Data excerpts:
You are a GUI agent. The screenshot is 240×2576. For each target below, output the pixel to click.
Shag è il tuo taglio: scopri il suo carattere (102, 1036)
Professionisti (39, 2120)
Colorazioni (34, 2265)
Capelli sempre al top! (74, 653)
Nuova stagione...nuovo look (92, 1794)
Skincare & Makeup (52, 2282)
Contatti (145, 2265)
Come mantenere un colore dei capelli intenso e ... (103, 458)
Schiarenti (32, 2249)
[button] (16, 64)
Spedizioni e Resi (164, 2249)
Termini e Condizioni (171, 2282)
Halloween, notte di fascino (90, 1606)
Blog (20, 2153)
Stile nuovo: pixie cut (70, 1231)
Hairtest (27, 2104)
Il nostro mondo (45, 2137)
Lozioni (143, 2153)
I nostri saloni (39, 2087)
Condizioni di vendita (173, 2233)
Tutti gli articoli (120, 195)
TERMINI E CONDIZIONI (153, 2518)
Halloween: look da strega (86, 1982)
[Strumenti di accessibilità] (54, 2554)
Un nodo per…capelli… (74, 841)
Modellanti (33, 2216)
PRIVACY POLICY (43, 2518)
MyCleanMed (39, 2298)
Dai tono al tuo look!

Required action: The records above should be restated exactly, line for line.

Answer to the problem:
You are a GUI agent. The screenshot is 240×2576. For each target below, output the pixel to click.
Shag è il tuo taglio: scopri il suo carattere (102, 1036)
Professionisti (39, 2120)
Colorazioni (34, 2265)
Capelli sempre al top! (74, 653)
Nuova stagione...nuovo look (92, 1794)
Skincare & Makeup (52, 2282)
Contatti (145, 2265)
Come mantenere un colore dei capelli intenso e ... (103, 458)
Schiarenti (32, 2249)
[button] (16, 64)
Spedizioni e Resi (164, 2249)
Termini e Condizioni (171, 2282)
Halloween, notte di fascino (90, 1606)
Blog (20, 2153)
Stile nuovo: pixie cut (70, 1231)
Hairtest (27, 2104)
Il nostro mondo (45, 2137)
Lozioni (143, 2153)
I nostri saloni (39, 2087)
Condizioni di vendita (173, 2233)
Tutti gli articoli (120, 195)
TERMINI E CONDIZIONI (153, 2518)
Halloween: look da strega (86, 1982)
[Strumenti di accessibilità] (54, 2554)
Un nodo per…capelli… (74, 841)
Modellanti (33, 2216)
PRIVACY POLICY (43, 2518)
MyCleanMed (39, 2298)
Dai tono al tuo look!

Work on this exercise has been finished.